(Data on locating visible targets)
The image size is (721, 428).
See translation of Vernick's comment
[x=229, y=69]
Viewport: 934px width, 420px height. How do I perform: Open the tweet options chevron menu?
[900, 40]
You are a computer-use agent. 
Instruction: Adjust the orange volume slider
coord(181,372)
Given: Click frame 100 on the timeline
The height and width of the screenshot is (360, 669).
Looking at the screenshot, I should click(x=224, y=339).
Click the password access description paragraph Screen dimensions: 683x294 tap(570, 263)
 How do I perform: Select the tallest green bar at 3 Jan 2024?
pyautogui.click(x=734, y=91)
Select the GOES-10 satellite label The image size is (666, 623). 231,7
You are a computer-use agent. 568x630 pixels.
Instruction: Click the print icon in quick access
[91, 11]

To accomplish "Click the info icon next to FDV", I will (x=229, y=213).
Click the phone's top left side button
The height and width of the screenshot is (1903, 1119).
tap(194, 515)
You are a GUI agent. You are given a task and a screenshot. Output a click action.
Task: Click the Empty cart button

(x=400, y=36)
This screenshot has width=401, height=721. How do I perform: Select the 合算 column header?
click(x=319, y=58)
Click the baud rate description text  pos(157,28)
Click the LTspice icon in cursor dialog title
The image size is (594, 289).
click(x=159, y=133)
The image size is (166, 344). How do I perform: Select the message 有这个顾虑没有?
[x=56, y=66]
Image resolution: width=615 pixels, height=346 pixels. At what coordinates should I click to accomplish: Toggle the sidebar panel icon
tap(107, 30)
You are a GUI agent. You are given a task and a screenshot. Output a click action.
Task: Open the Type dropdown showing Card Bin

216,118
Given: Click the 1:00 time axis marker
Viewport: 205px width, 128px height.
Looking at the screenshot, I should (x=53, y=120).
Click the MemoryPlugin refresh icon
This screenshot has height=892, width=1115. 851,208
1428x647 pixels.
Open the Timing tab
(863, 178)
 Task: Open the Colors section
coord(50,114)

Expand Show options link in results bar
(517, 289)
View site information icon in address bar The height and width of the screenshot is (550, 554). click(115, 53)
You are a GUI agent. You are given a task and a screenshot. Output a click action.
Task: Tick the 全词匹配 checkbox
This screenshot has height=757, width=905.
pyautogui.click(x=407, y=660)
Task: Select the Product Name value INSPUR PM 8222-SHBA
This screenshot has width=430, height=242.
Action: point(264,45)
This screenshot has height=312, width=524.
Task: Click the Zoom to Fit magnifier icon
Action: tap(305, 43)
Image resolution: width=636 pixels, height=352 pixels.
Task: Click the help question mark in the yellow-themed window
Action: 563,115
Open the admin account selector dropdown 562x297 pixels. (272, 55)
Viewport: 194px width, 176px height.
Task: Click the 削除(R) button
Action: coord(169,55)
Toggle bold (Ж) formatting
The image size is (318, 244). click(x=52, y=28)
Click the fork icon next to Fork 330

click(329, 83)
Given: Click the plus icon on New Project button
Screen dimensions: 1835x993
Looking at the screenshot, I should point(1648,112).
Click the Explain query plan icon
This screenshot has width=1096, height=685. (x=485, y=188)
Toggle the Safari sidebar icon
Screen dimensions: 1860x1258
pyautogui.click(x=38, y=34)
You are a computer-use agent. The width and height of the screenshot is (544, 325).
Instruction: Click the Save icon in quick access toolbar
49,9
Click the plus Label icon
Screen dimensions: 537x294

**WRITTEN TASK**
Rewrite all of the data above as a numbered list, one line per item, with blank lines omitted.

**EXERCISE RESULT**
1. The image size is (721, 428).
2. See translation of Vernick's comment
3. [x=229, y=69]
4. Viewport: 934px width, 420px height. How do I perform: Open the tweet options chevron menu?
5. [900, 40]
6. You are a computer-use agent. 
7. Instruction: Adjust the orange volume slider
8. coord(181,372)
9. Given: Click frame 100 on the timeline
10. The height and width of the screenshot is (360, 669).
11. Looking at the screenshot, I should click(x=224, y=339).
12. Click the password access description paragraph Screen dimensions: 683x294 tap(570, 263)
13.  How do I perform: Select the tallest green bar at 3 Jan 2024?
14. pyautogui.click(x=734, y=91)
15. Select the GOES-10 satellite label The image size is (666, 623). 231,7
16. You are a computer-use agent. 568x630 pixels.
17. Instruction: Click the print icon in quick access
18. [91, 11]
19. To accomplish "Click the info icon next to FDV", I will (x=229, y=213).
20. Click the phone's top left side button
21. The height and width of the screenshot is (1903, 1119).
22. tap(194, 515)
23. You are a GUI agent. You are given a task and a screenshot. Output a click action.
24. Task: Click the Empty cart button
25. (x=400, y=36)
26. This screenshot has width=401, height=721. How do I perform: Select the 合算 column header?
27. click(x=319, y=58)
28. Click the baud rate description text  pos(157,28)
29. Click the LTspice icon in cursor dialog title
30. The image size is (594, 289).
31. click(x=159, y=133)
32. The image size is (166, 344). How do I perform: Select the message 有这个顾虑没有?
33. [x=56, y=66]
34. Image resolution: width=615 pixels, height=346 pixels. At what coordinates should I click to accomplish: Toggle the sidebar panel icon
35. tap(107, 30)
36. You are a GUI agent. You are given a task and a screenshot. Output a click action.
37. Task: Open the Type dropdown showing Card Bin
38. 216,118
39. Given: Click the 1:00 time axis marker
40. Viewport: 205px width, 128px height.
41. Looking at the screenshot, I should (x=53, y=120).
42. Click the MemoryPlugin refresh icon
43. This screenshot has height=892, width=1115. 851,208
44. 1428x647 pixels.
45. Open the Timing tab
46. (863, 178)
47.  Task: Open the Colors section
48. coord(50,114)
49. Expand Show options link in results bar
50. (517, 289)
51. View site information icon in address bar The height and width of the screenshot is (550, 554). click(115, 53)
52. You are a GUI agent. You are given a task and a screenshot. Output a click action.
53. Task: Tick the 全词匹配 checkbox
54. This screenshot has height=757, width=905.
55. pyautogui.click(x=407, y=660)
56. Task: Select the Product Name value INSPUR PM 8222-SHBA
57. This screenshot has width=430, height=242.
58. Action: point(264,45)
59. This screenshot has height=312, width=524.
60. Task: Click the Zoom to Fit magnifier icon
61. Action: tap(305, 43)
62. Image resolution: width=636 pixels, height=352 pixels.
63. Task: Click the help question mark in the yellow-themed window
64. Action: 563,115
65. Open the admin account selector dropdown 562x297 pixels. (272, 55)
66. Viewport: 194px width, 176px height.
67. Task: Click the 削除(R) button
68. Action: coord(169,55)
69. Toggle bold (Ж) formatting
70. The image size is (318, 244). click(x=52, y=28)
71. Click the fork icon next to Fork 330
72. click(329, 83)
73. Given: Click the plus icon on New Project button
74. Screen dimensions: 1835x993
75. Looking at the screenshot, I should point(1648,112).
76. Click the Explain query plan icon
77. This screenshot has width=1096, height=685. (x=485, y=188)
78. Toggle the Safari sidebar icon
79. Screen dimensions: 1860x1258
80. pyautogui.click(x=38, y=34)
81. You are a computer-use agent. The width and height of the screenshot is (544, 325).
82. Instruction: Click the Save icon in quick access toolbar
83. 49,9
84. Click the plus Label icon
85. Screen dimensions: 537x294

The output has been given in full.